Handling failed SQS Events using AWS Dead Letter Queue(DLQ)

Reading Time: 3 minutes
Sending Messages to Amazon SQS from Spring Boot Application - Blog

Amazon SQS is an amazing simple queuing service which offers us a secure, durable hosted queue which lets us integrate and decouple distributed software component. One of the exciting features that SQS provides us with is the support of dead letter queue. Whenever we are using SQS for queuing messages for our services there may be times that our message gets corrupted or for some reason the application is not able to consume the message. This is where DLQ comes in.

How does dead letter Queue Works?

Sometimes, messages can’t be processed because of a variety of possible issues, such as erroneous conditions within the producer or consumer application or an unexpected state change that causes an issue with your application code. Sometimes, producers and consumers might fail to interpret aspects of the protocol that they use to communicate, causing message corruption or loss. Also, the consumer’s hardware errors might corrupt message payload.

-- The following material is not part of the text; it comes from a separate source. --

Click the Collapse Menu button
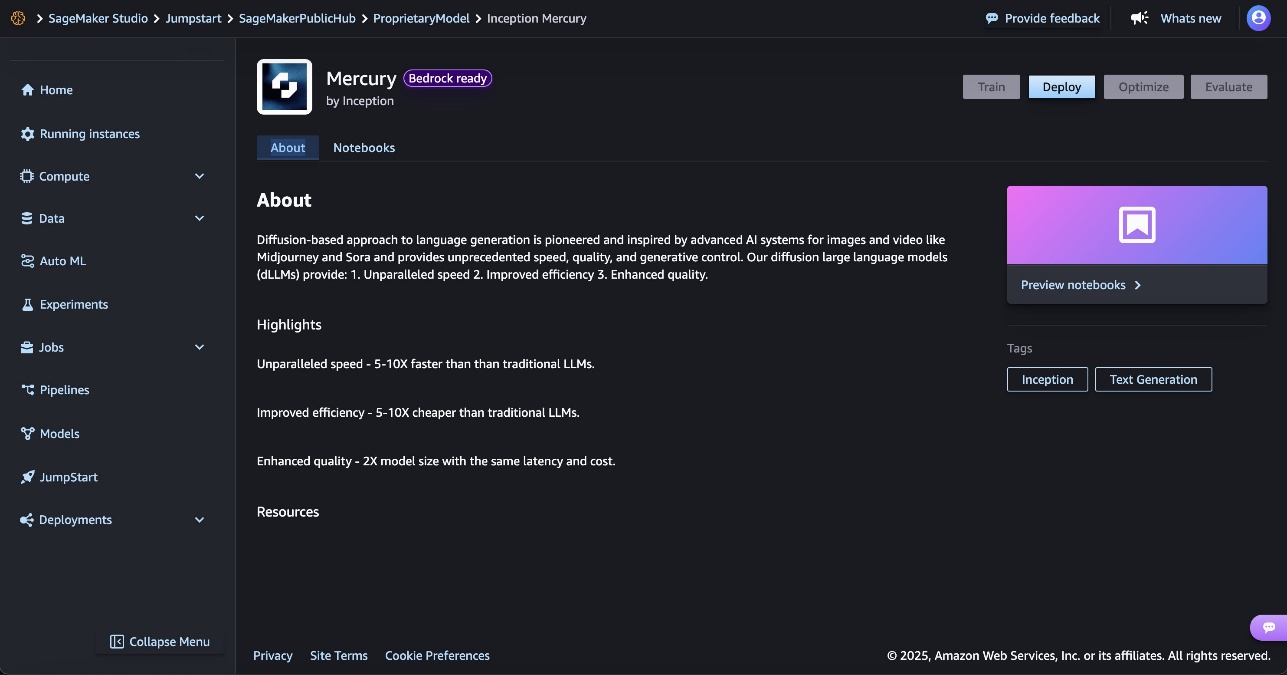This screenshot has width=1287, height=675. point(160,642)
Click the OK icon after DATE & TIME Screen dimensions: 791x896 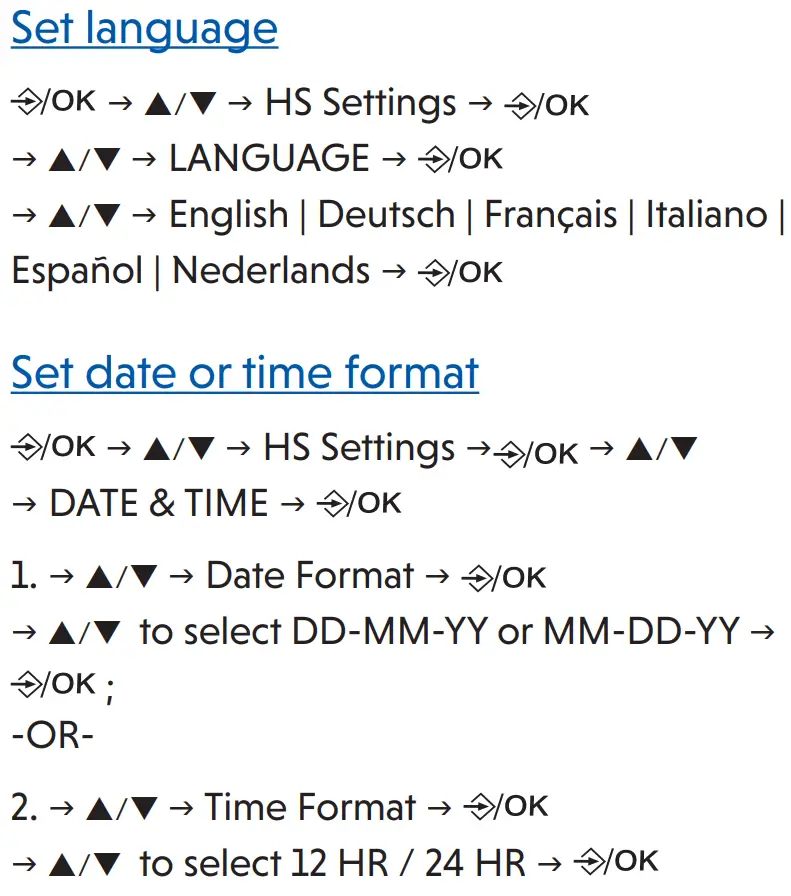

The redrive policy specifies the source queue, the dead-letter queue, and the conditions under which Amazon SQS moves messages from the former to the latter if the consumer of the source queue fails to process a message a specified number of times. Some important points to remember are:

  • To specify a dead-letter queue, you can use the console or the AWS SDK for Java. You must do this for each queue that sends messages to a dead-letter queue. Multiple queues of the same type can target a single dead-letter queue.
  • The dead-letter queue of a FIFO queue must also be a FIFO queue. Similarly, the dead-letter queue of a standard queue must also be a standard queue.
  • You must use the same AWS account to create the dead-letter queue and the other queues that send messages to the dead-letter queue. 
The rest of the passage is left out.